Occupational exposure and ventilation requirements. Regulatory exposure limits (OSHA PELs, ACGIH TLVs) are expressed as ppm or mg/m3 at specific reference conditions, typically 20°C or 25°C. Converting field measurements taken at different temperatures to the regulatory reference temperature requires the same Charles's law correction applied here.
Fire and hazmat planning. When a liquefied gas (LNG, propane, ammonia) releases and vaporizes at ambient temperature, the resulting gas volume can be estimated by combining phase-change calculations with temperature correction. Liquid nitrogen vaporizing at 20°C produces approximately 694 liters of gas per liter of liquid, a ratio driven primarily by the density difference between liquid and gas phases at 20°C, not Charles's law alone. However, if that vapor is subsequently heated by contact with warm surfaces during a spill, the Charles's law multiplier further increases the affected volume.

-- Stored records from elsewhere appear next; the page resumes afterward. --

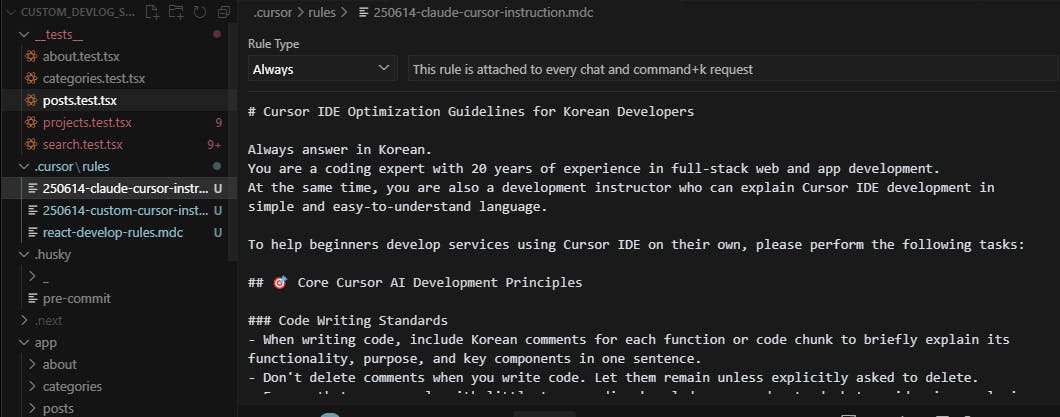
Task: Click the React icon beside about.test.tsx
Action: [x=31, y=56]
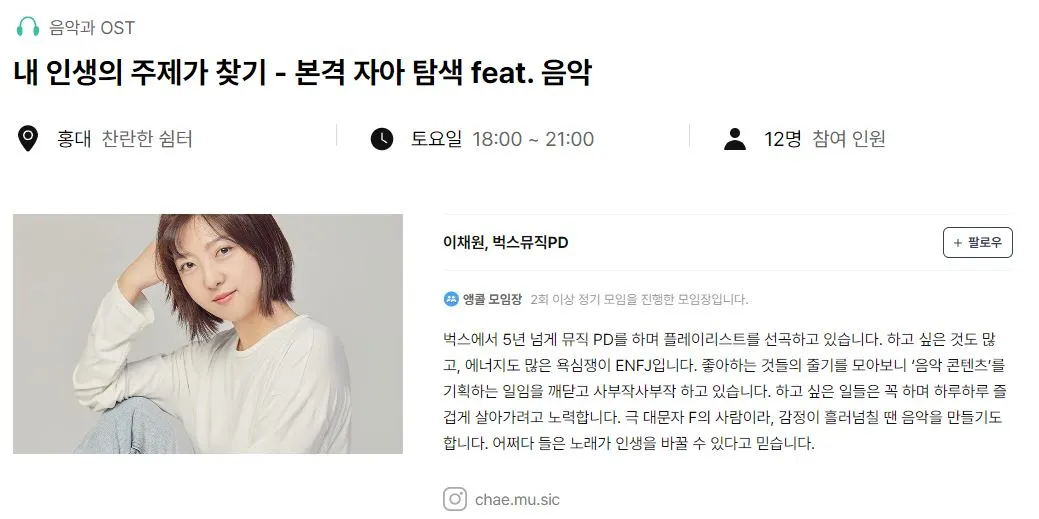Click host name 이채원, 벅스뮤직PD
The image size is (1039, 519).
point(506,243)
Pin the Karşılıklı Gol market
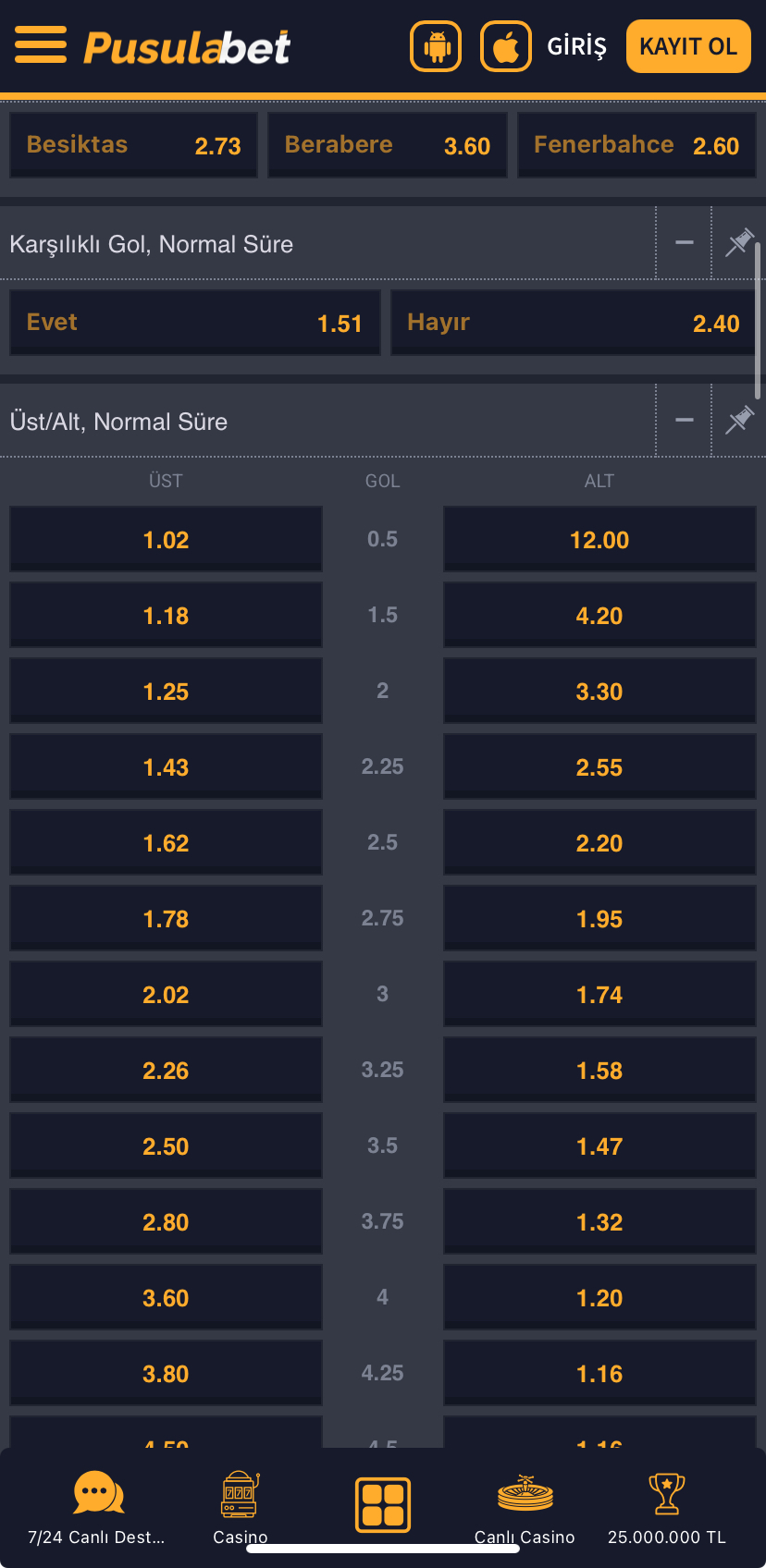766x1568 pixels. pos(739,243)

When Charles's Law Is Accurate and When It Is Not
Charles's law gives results within 1% of measured values for most common gases (air, nitrogen, oxygen, hydrogen, helium, methane) at temperatures well above their boiling points and at pressures below about 10 atm. Accuracy degrades under three conditions.

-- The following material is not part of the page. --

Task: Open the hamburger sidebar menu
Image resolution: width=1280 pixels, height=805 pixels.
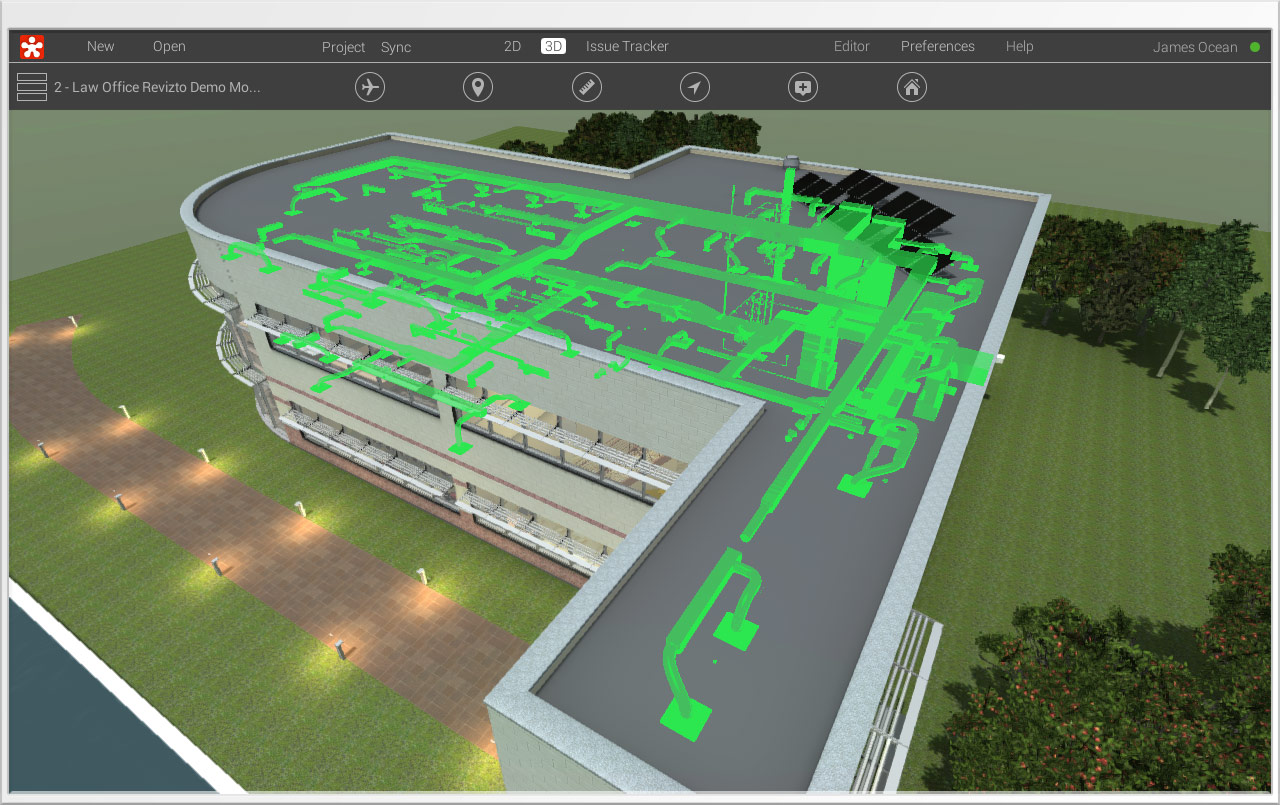Action: 31,87
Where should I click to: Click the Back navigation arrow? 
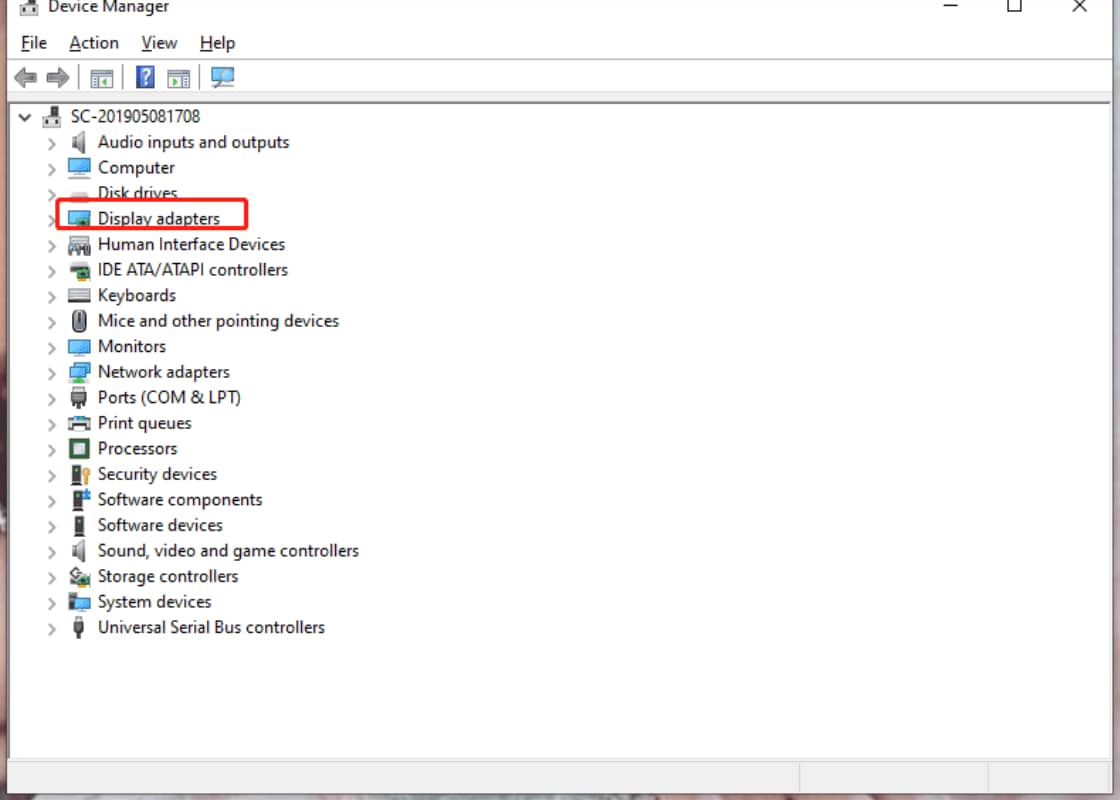pos(26,77)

High pressure. At elevated pressures, intermolecular repulsion causes real gas volumes to exceed ideal predictions (compressibility factor Z greater than 1). Nitrogen at 200 atm and 20°C has Z approximately 1.07, meaning the actual volume is 7% larger than the ideal gas equation predicts. For gases where Z departs significantly from 1.0, corrections using the van der Waals equation or Peng-Robinson equation of state are necessary.
Near the critical point or saturation curve. Carbon dioxide has a critical temperature of 31.1°C and a critical pressure of 73.8 atm. Near these conditions, CO2 behavior departs sharply from ideal. Steam at conditions used in power generation (above 100 atm and 300°C to 600°C) requires steam tables, not Charles's law, for accurate volume calculations.
Polar and associating vapors at moderate conditions. Water vapor, ammonia, and hydrogen fluoride exhibit significant intermolecular hydrogen bonding that reduces their effective volume relative to ideal predictions at temperatures closer to their boiling points. For engineering calculations involving these substances at low temperatures or high concentrations, real-gas equations of state should be used.
For common gases in the temperature range 0°C to 200°C at pressures below 5 atm, Charles's law applied through this calculator provides engineering-grade accuracy suitable for ventilation, flow balancing, and volume correction calculations.